【トップ対談】電通九州×九州博報堂 2021年の広告コミュニケーションはどう変わる?

広告業界を、声をかけたくなるような魅力的な業界に

—九州博報堂は、2020年4月1日に「博報堂九州支社」と「西広」の事業統合で誕生しました。この日の西日本新聞の全面広告「大事なことは、頭に持ってくる。だから『九州』博報堂。」は、あからさまに電通九州を意識した広告だと話題になりましたね。

江﨑:これは、本当に仲が悪かったらできない広告です。九州の広告会社が新聞紙面を使ってやりあっているのを見て、「広告業界って面白いね」「プロジェクトの座組に広告会社を入れたら一発面白いクリエイティブで何かやってくれるかも、道筋を示してくれるかも」と企業の方々はじめ多くの方々に期待してもらえたら嬉しいです。

鈴木:あの広告を見た時、「この手があったか!」と思いました(笑)。江﨑さんのおっしゃるとおり、広告業界って面白いから何かの時に声をかけてみようという風にならなければいけないと強く感じています。我々の競争相手は、これまでは広告業界の中だけでしたが、今は商社やコンサルティング会社など、いろいろな方々が参入しています。広告業界に声をかけたくなるような魅力ある業界にしていくことが、これから本当に大事になると思っています。

鈴木亨(すずき・とおる)
明治大学経営学部卒業後、1985年電通入社。2018年第16ビジネスプロデュース局長などを経て、2019年1月に電通九州取締役就任。同年3月から現職。趣味はジョギング・テニス・ゴルフ。

「ポテンシャル発見業」として、九州の魅力を輝かせる

—最後に、今後の九州の広告業界について展望をお聞かせください。

江﨑:九州博報堂の今年は、異なる文化や歴史を持つ西広と博報堂がワンチームとなり、九州一円に存在するネットワークを活用して地力をつけていくことを目指す1年になりそうです。

鈴木:電通は2020年に「電通グル-プ」となり、グループ各社がそれぞれの個性を統合したソリューションをお客さまに提供できるようになりました。テクノロジーによって時間や距離の制約がなくなり、九州のクライアントさんの課題に北海道のメンバーがチームに参加して課題を解決する事例なども出てきました。

今後は国内に限らず、世界の電通グループも含め、総合力を活用して課題を解決していくような時代になっていくでしょう。

江﨑:九州博報堂の企業パーパスは「地域の情熱たちと、未来をつくる。」です。ポイントは、「九州の情熱たち」ではなく「地域の情熱たち」としたところです。鈴木社長のおっしゃるとおり、九州域内や広告業界に閉じる必要はまったくありません。企業の方、メディアのみなさん、大学、職人、スタートアップ……、いろんな人たちと一緒になって未来をつくっていこうと思っています。

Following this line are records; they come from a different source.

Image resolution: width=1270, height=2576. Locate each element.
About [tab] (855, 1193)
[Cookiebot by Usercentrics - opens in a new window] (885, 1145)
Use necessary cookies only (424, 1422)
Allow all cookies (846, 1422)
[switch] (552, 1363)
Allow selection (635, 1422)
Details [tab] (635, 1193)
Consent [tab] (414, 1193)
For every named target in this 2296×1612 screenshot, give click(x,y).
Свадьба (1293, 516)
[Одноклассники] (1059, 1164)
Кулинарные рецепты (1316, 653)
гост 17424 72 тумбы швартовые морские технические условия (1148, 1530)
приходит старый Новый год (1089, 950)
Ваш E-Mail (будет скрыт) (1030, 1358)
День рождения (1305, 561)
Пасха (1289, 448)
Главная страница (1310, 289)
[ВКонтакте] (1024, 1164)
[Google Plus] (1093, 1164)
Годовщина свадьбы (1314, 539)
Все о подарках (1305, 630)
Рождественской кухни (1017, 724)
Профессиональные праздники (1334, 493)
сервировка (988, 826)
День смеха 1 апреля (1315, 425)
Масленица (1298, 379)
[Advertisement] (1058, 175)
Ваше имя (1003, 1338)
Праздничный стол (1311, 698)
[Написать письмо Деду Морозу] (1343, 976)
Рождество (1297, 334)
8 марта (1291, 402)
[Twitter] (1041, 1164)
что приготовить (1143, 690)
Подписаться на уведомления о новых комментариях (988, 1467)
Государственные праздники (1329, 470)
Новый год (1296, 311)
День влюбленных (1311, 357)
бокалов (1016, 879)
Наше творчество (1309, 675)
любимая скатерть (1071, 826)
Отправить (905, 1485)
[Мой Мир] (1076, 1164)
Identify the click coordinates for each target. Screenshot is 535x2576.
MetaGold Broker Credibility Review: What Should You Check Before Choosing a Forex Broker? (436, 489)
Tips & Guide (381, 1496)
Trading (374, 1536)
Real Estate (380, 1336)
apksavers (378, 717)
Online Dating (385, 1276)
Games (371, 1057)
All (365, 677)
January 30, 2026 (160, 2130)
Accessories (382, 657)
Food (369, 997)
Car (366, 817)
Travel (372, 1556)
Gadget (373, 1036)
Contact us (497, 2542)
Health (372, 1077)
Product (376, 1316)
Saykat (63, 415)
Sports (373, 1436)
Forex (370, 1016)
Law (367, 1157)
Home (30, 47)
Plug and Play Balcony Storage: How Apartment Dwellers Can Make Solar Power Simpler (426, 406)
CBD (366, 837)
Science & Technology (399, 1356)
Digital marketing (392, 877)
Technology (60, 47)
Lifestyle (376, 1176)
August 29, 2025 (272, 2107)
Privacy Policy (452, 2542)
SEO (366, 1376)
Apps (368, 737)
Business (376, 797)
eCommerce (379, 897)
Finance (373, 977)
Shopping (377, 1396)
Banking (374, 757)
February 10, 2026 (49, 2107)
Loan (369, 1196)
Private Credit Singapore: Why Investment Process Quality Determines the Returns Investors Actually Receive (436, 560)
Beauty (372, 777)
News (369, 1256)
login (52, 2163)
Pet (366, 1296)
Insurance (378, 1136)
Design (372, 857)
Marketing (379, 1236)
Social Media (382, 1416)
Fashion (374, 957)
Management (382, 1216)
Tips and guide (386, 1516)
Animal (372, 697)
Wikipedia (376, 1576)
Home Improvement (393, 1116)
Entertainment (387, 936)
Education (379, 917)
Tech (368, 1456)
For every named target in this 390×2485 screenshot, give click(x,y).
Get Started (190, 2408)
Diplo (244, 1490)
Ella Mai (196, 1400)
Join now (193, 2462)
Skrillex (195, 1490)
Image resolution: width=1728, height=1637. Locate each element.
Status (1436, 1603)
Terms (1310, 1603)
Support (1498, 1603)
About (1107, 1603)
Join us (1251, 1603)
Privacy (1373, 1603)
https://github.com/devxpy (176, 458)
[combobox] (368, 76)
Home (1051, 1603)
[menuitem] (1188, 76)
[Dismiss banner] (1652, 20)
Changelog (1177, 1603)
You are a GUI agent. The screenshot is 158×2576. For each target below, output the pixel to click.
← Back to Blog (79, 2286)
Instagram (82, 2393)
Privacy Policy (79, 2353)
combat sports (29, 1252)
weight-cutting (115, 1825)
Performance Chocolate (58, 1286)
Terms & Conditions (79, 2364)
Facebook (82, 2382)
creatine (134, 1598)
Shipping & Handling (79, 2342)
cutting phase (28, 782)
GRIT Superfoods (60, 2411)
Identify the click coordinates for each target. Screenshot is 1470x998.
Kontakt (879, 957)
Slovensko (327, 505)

九州は宝の山です。各県にいろいろな魅力があります。それに光をあて、ひと工夫して価値化して、全国、全世界に発信していきたいと思っています。

鈴木:スポットの当て方ひとつで、モノの魅力を大きく輝かせることができますからね。我々の生業は、商品やサービス、地域自体のポテンシャルを発見する、”ポテンシャル発見業”だと思っています。江﨑さんと一緒に九州をくまなく走り回り、いろんなポテンシャルを発見したいと思っています。